Many of those students who were not formally diagnosed reported difficulties similar to those of students who received special education services, the study found. What appeared to mitigate the problems for all students was a strong sense of connection to the community, self-confidence, and family support.
James Wendorf, the executive director of NCLD, said that just a handful of philanthropies are making investments in this area—often, as with Oak, because there’s a family connection to dyslexia or some other learning disability. Those foundations include the New York-based Poses Family Foundation, the Peter and Elizabeth C. Tower Foundation in Getzville, N.Y., and the Emily Hall Tremaine Foundation in New Haven, Conn.

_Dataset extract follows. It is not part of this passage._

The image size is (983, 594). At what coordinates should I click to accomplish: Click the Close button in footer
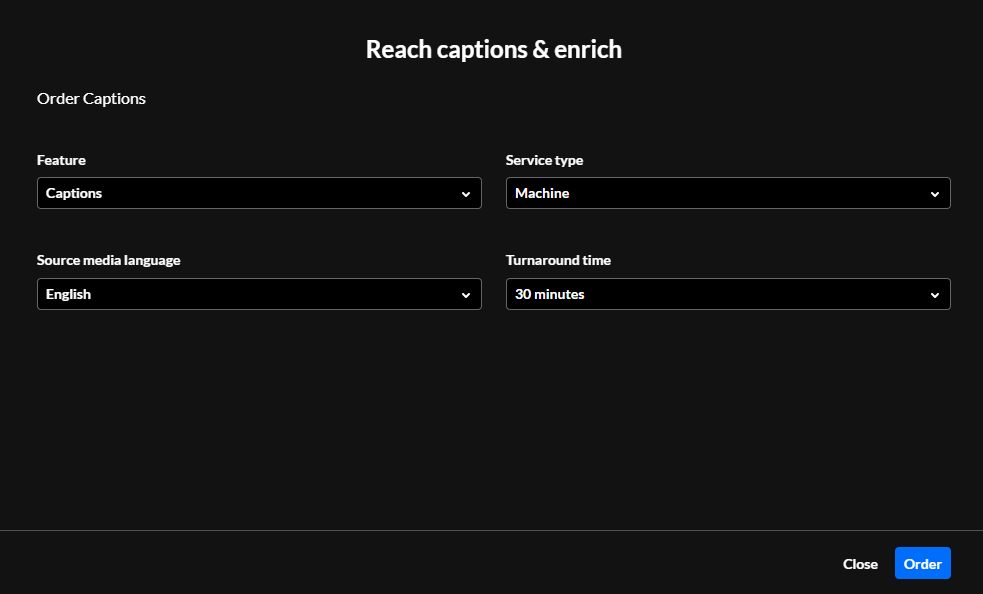860,564
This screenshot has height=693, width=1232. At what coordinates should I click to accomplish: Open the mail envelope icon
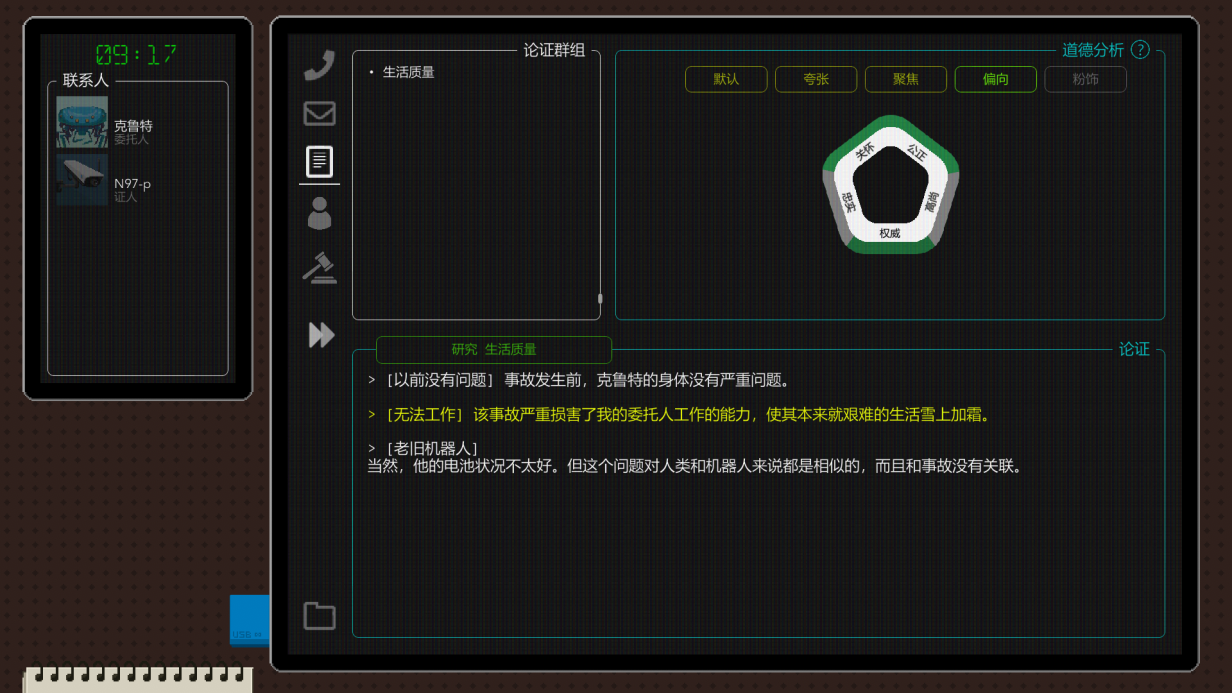pos(319,113)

“We know these are issues that cut across demographic categories,” Wendorf said. “There are many other philanthropies and individuals who are touched and who are connected to our cause but who may not yet have formally developed philanthropic strategies and made investments. The good news is there are more funders today than there were 10 years ago. There is an incredible surge in collaboration.”

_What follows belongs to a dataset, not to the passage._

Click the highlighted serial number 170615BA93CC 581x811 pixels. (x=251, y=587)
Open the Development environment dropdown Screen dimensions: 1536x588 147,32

The Oak Foundation has also funded a variety of projects with Teach For America in the area of learning differences, including work with the organization in North Carolina and assistance in establishing a global fellowship for teacher-coaches. The foundation’s “thought leadership,” as Teach For America leader Rachel Brody described it, has helped Teach For America shape its own program for helping its teachers reach all kinds of learners. Once called the special education and ability initiative, The program is now known as the diverse-learner initiative, said Brody, the effort’s senior managing director.
Focused Contribution
Foundations like Oak may not get the same amount of press as giant organizations such as the Bill & Melinda Gates Foundation or the Walton Family Foundation, which have donated billion of dollars in the K-12 field, said Frederick M. Hess, the director of education policy studies at the American Enterprise Institute. Hess, who also writes a blog for Education Week, has written extensively on K-12 philanthropy.
But the Oak Foundation’s work is more representative of the philanthropic field, he said, adding that such foundations are valuable because they’re more nimble than public entities, and can allow more room for experimentation.
“Philanthropy can be the venture capital of education,” Hess said. “Small foundations can really play a significant role in giving things a chance to succeed.”
The focus on learning differences as a broad umbrella is in contrast to other efforts going on in disability advocacy. For example, Decoding Dyslexia, a parent-led group with chapters in all 50 states, has been working to get dyslexia categorized as a specific disorder recognized both in state and federal legislation.
“When our kids are just thought of as struggling readers, they’re not always given the evidence-based practice that we know that they need,” said Deborah Lynam, one of Decoding Dyslexia’s founding members. Decoding Dyslexia and organizations such as Oak are linked by their goal to support the same types of children, Lynam said. “But I definitely see it as a strategic difference,” Lynam said.
Last year, the Oak Foundation went through a process to refine and refocus its philanthropic efforts. It plans to focus on six areas within the broader umbrella of learning differences, including strengthening teacher capacity, enhancing parent engagement, and supporting efforts to help students become active partners in their own education.
“We’re continuing to work with educators to shift their mindset,” Parker-Fisher said. “And most importantly, we want to bring students into those conversations.”